VIDEO ESSAY: LIE BACK AND ENJOY IT by Jessica Bardsley

VIDEO ESSAY: LIE BACK AND ENJOY IT by Jessica Bardsley

What does it mean to watch, and to record, daily life? Can
plain, simple documentation, which would seem at times to be anti-lyrical, have
its own music? These are two questions raised by Lie Back and Enjoy It, Jessica Bardsley’s driven and dynamic video
essay about JoAnn Elam, an experimental documentary filmmaker who passed away
in Chicago in 2009. Much of what’s here will strike you at first because of its
intimacy: we are forced to look at a dress, or the shoes someone is wearing,
and then you begin to observe these things in a slightly more clinical way, and
then you begin to learn something, if slowly. This is what Chicago’s Logan Square looked like during the 1960s. This
is the way people dressed during the 1970s. This is the way JoAnn Elam smiled
when she was being filmed.
We learn, via printed lines that roll across the screen at irregular intervals, that Elam was a postal carrier for many
years, and that she worked on a documentary about the USPS for a decade. This
only adds to the luminous daily-ness of the film, as we begin to pay attention
to smaller and smaller things, such as the way someone smiles, the way they
tilt their head, or the way Elam delivers mail. Throughout the film, drummer
Tim Kinsella’s percussion runs at differing speeds, depending on which of the
entirely spontaneous and yet also personal images we are watching on screen.
This is an entirely perfect choice for the film at hand, reflective as it is of
motion, of a kind, and evocative as it is of the endless pushing forward of
minutes and hours. The grayness of the sound, too, each drumbeat maintaining a
tone and timbre identical with the next, reminds us that what we are watching
is a document—but also that documents have their own rhythms, and why shouldn’t
they? When, in its second half, the film goes into more abstract territory, as
we learn that Elam discovered she had cancer relatively early in life and then died
at age 60, leaving behind reel upon reel of film, much of which had never been
seen publicly, the drumming slows and we recall, perhaps by design, perhaps by
accident, nothing more loudly than our own heartbeats, nudging us forward. To
watch this piece is to be reminded of just how fascinating the things we don’t
see can be.–Max Winter

Jessica Bardsley is a film
artist and critical writer exploring experimental non-fiction forms. Her
work has screened across the U.S. and internationally at esteemed
venues such CPH:DOX, Visions du Réel, Antimatter Film Festival, European
Media Arts Festival, Kassel Dokfest, Rencontres Internationales
Paris/Berlin/Madrid, Images Festival, Big Sky Documentary Film Festival,
Rooftop Films and more.

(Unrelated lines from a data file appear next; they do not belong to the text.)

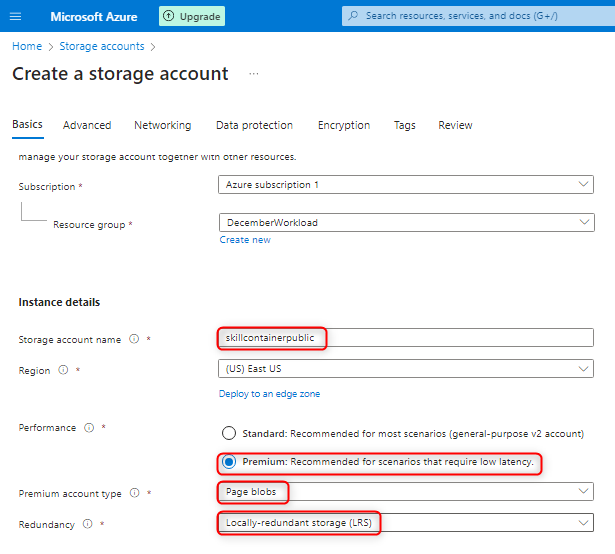Viewport: 615px width, 554px height.
Task: Select Premium performance radio button
Action: click(x=229, y=463)
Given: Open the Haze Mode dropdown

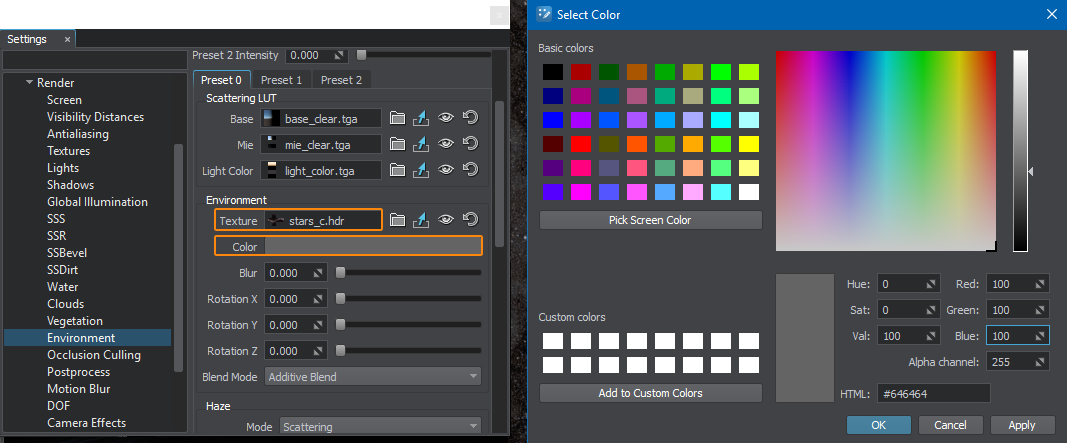Looking at the screenshot, I should [380, 427].
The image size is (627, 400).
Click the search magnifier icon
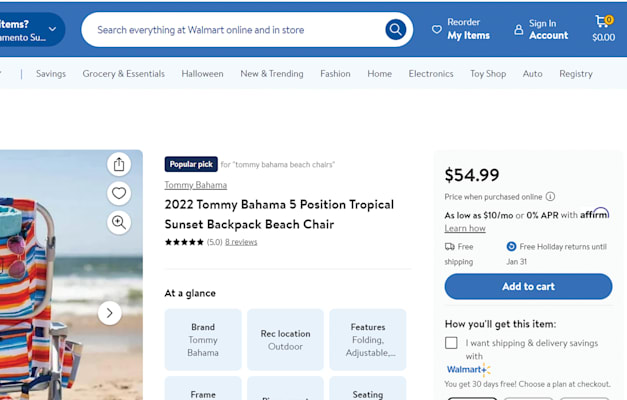point(396,30)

She is the recipient of a Princess Grace Award
in Film (2010), a Flaherty Fellowship (2011), Director’s Choice at the
Black Maria Film and Video Festival (2012), Grand Prix at 25fps (2012),
and the Eileen Maitland Award at the Ann Arbor Film Festival (2013). She
received an MFA in Film, Video, New Media and Animation as well as an
MA in Visual and Critical Studies at the School of the Art Institute of
Chicago, and is a first year PhD student in Film and Visual Studies at
Harvard University.
www.jessicabardsley.com

Max Winter is the Editor-in-Chief of Press Play.

One thought on “VIDEO ESSAY: LIE BACK AND ENJOY IT by Jessica Bardsley”

  1. Okay first, Thanks to David Simon for getting me here. I am always unnerved when I see such a cool piece and no comments , and view in just the double digits. So, I too will pass this along and hope it gains some traction and the kind of viewership it deserves. Thanks to the makers of the film. I suppose a world without the Kardashian's would be too much to ask, still, more this, less them would be some small relief.